Что нужно сделать:
A. Продублируйте из отрывка о Соловках без изменений часть, которая открывается словами, содержащими "Об этом опыте", и закрывается словами "мхами (ЛД 170–172).".
B. Выпишите из отрывка о Соловках все названные в нем виды растительности и части ландшафта.
C. Продолжите отрывок о Соловках, начав сразу после его последнего предложения.

Об этом опыте фантастического и нереального пишет в своих воспоминаниях о Соловках Лихачев:

Сталкивались две эпохи: одна дореволюционная, а другая сугубо современная, – типичнейшая для двадцатых и начала тридцатых годов. Жизнь на Соловках была настолько фантастической, что терялось ощущение ее реальности. Как пелось в одной из соловецких песен: «все смешалось здесь словно страшный сон». <…> Ощущение нереальности бытия поддерживалось своеобразной атмосферой белых ночей летом и черных дней зимой, а в промежутках – длинными утрами (без ощущения дня), переходящими в столь же длинные вечера, пустынностью лесов и гибельностью болот, обилием темных камней, покрытых яркими лишайниками и мхами (ЛД 170–172).

Представленные данные:
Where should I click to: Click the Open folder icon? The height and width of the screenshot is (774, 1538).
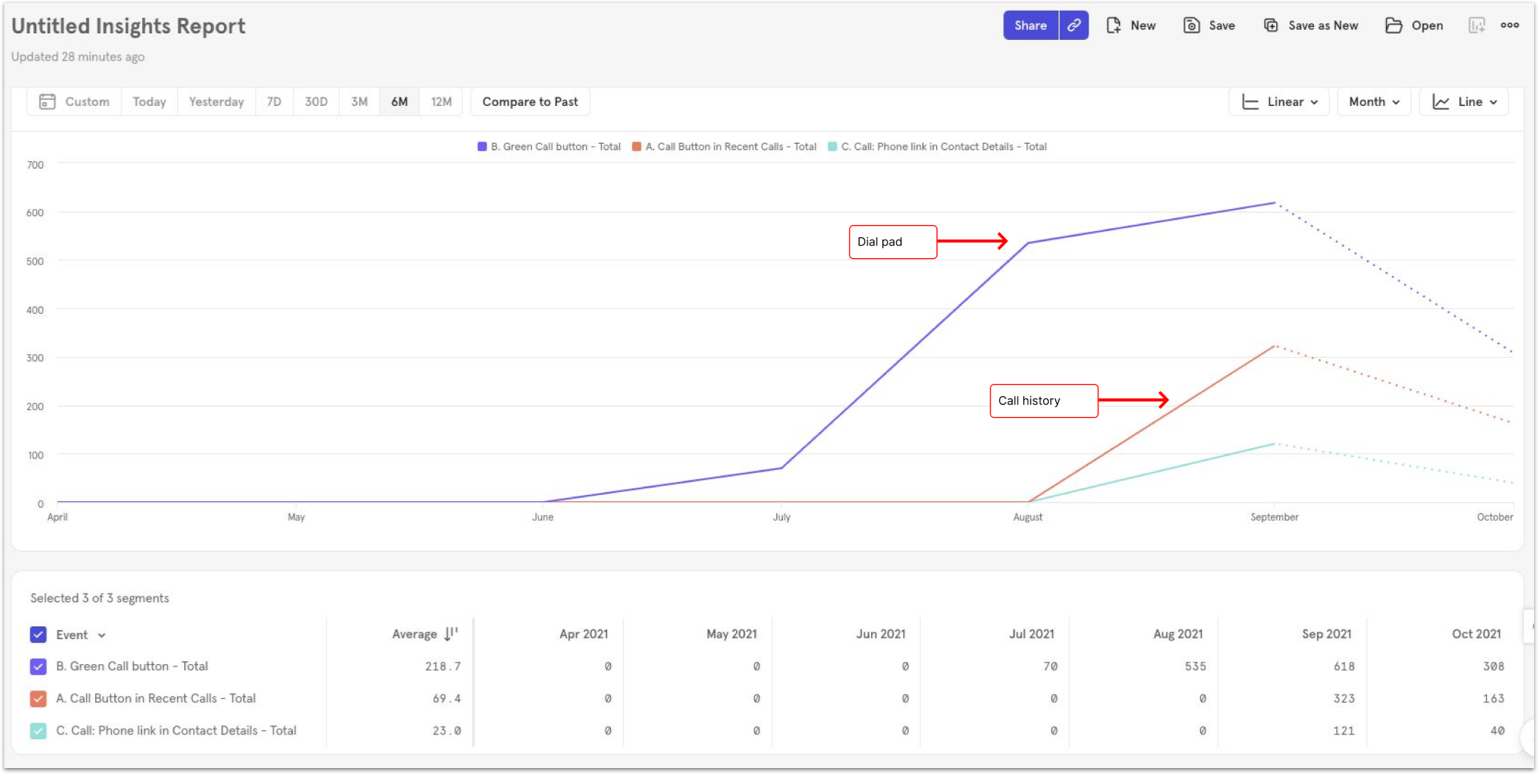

Ответы по заданиям:
A.
Об этом опыте фантастического и нереального пишет в своих воспоминаниях о Соловках Лихачев:

Сталкивались две эпохи: одна дореволюционная, а другая сугубо современная, – типичнейшая для двадцатых и начала тридцатых годов. Жизнь на Соловках была настолько фантастической, что терялось ощущение ее реальности. Как пелось в одной из соловецких песен: «все смешалось здесь словно страшный сон». <…> Ощущение нереальности бытия поддерживалось своеобразной атмосферой белых ночей летом и черных дней зимой, а в промежутках – длинными утрами (без ощущения дня), переходящими в столь же длинные вечера, пустынностью лесов и гибельностью болот, обилием темных камней, покрытых яркими лишайниками и мхами (ЛД 170–172).

B. леса, болота, камни, лишайники, мхи

C.
В написанной совместно с Александром Панченко книге «Смех в Древней Руси» Лихачев использует понятие «антимир», которое охватывает ломающую привычный миропорядок опричнину при Иване Грозном в XVI веке[241] и мир дураков и юродивых. Но вместе с тем антимир – понятие, как бы придуманное для мира ГУЛАГа и смыкающееся с концепцией «карнавального мира»[242], которую Лихачев, по его собственным словам, воспринимал в контексте пережитого в лагере. Тем самым Лихачев указывает на особый способ справляться с лагерными ужасами, подчеркивая смех, высмеивание как форму сопротивления:

Характерная черта интеллигентной части Соловков на рубеже 1920‑х и 1930‑х гг. – это стремление перенарядить «преступный и постыдный» мир лагеря в смеховой мир. <…> настоящие каэры (контрреволюционеры) центральной части Соловков всячески подчеркивали абсурдность, идиотизм, глупость, маскарадность и смехотворность всего того, что происходило на Соловках – тупость начальства и его распоряжений, фантастичность и сноподобность всей жизни на острове (мир страшных сновидений, кошмаров, лишенных смысла и последовательности). Характерны для Соловков странички юмора в журнале «Соловецкие острова», сочинявшиеся по преимуществу Ю. Казарновским и Д. Шипчинским, а отчасти и «Артурычем» – Александром Артуровичем Пешковским. Анекдоты, «хохмы», остроты, шутливые обращения друг к другу, шутливые прозвища и арго, как проявление той же шутливости, сглаживали ужас пребывания на Соловках. Юмор, ирония говорили нам: все это не настоящее. Настоящая жизнь ждет вас по возвращении… (ЛД 171)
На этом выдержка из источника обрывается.